───── MATERIAL FOR THE TASK ─────

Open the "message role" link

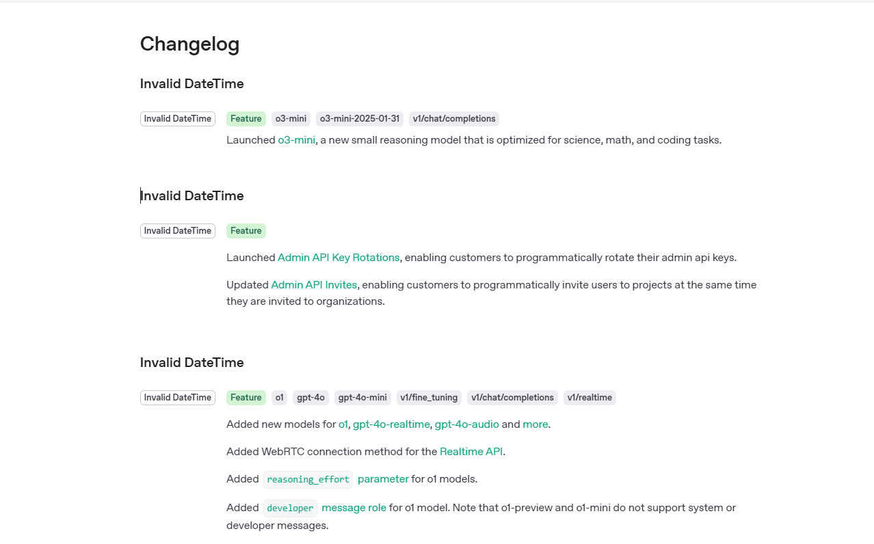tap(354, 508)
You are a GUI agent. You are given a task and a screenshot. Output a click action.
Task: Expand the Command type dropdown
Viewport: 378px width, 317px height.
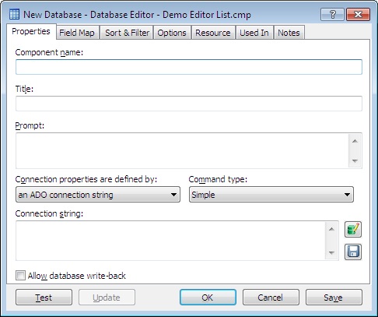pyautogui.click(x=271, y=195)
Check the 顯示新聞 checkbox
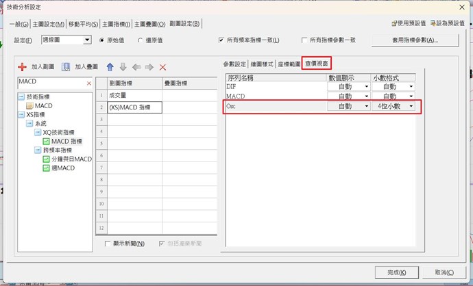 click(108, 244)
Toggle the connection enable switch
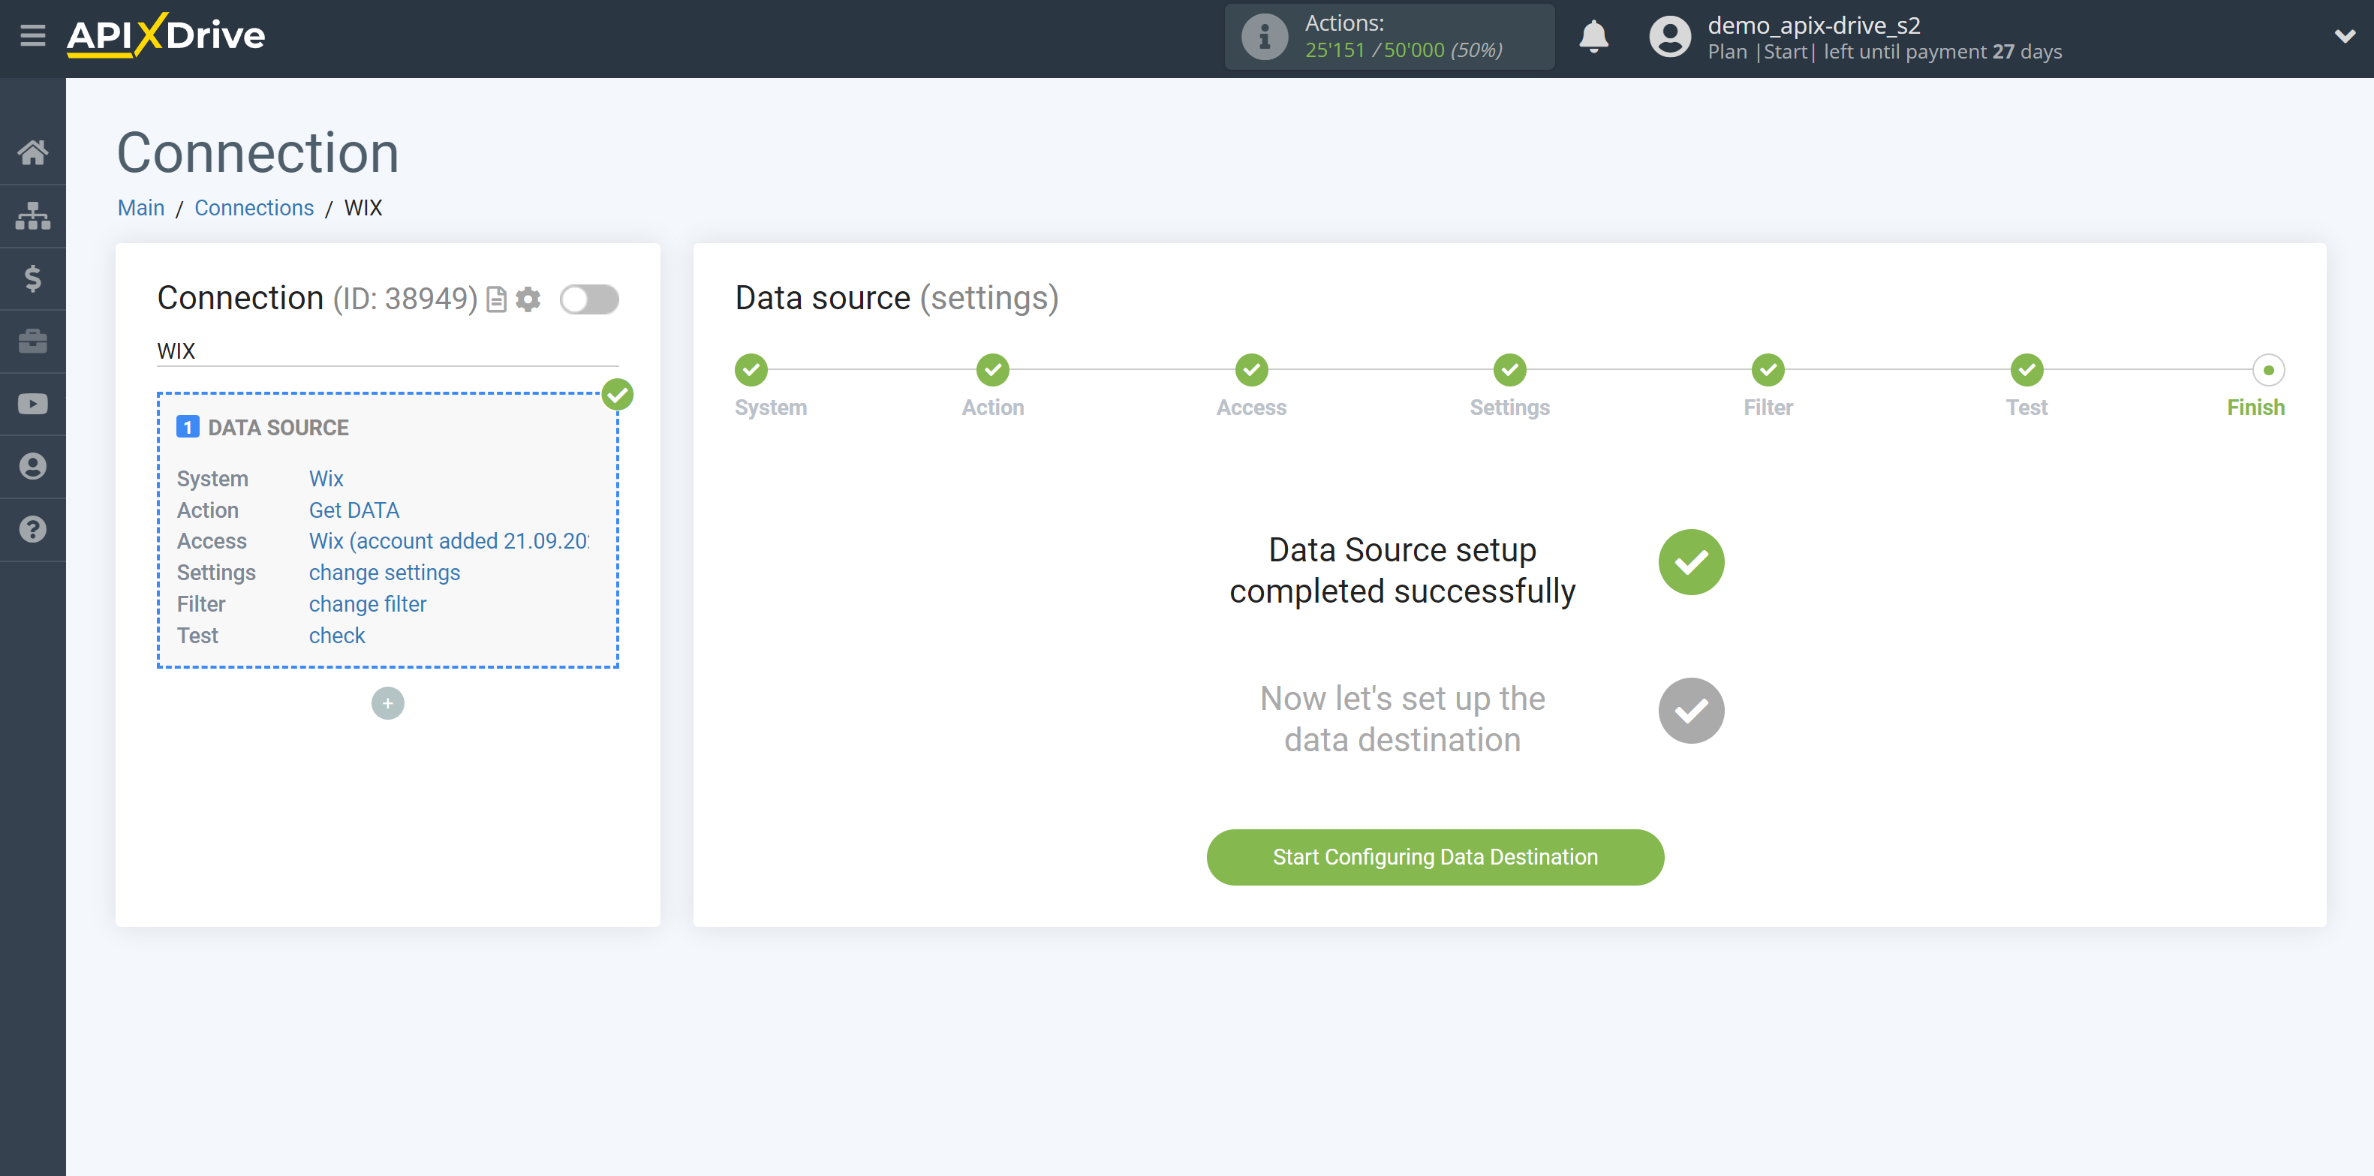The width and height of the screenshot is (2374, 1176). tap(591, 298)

─────

Render all the items above as a two-column CSV with the header row instruction,action. Give one row per item, put the item's text and its answer each in a single double-quoted field, replace any line breaks with spaces, and leave out the pictures.

- **RESULT FOR THIS TASK**:
instruction,action
"Open the ""message role"" link","tap(354, 508)"
"You are a GUI agent. You are given a task and a screenshot. Output a click action. Task: Expand the Command type dropdown Viewport: 378px width, 317px height.","pyautogui.click(x=271, y=195)"
"Check the 顯示新聞 checkbox","click(108, 244)"
"Toggle the connection enable switch","The width and height of the screenshot is (2374, 1176). tap(591, 298)"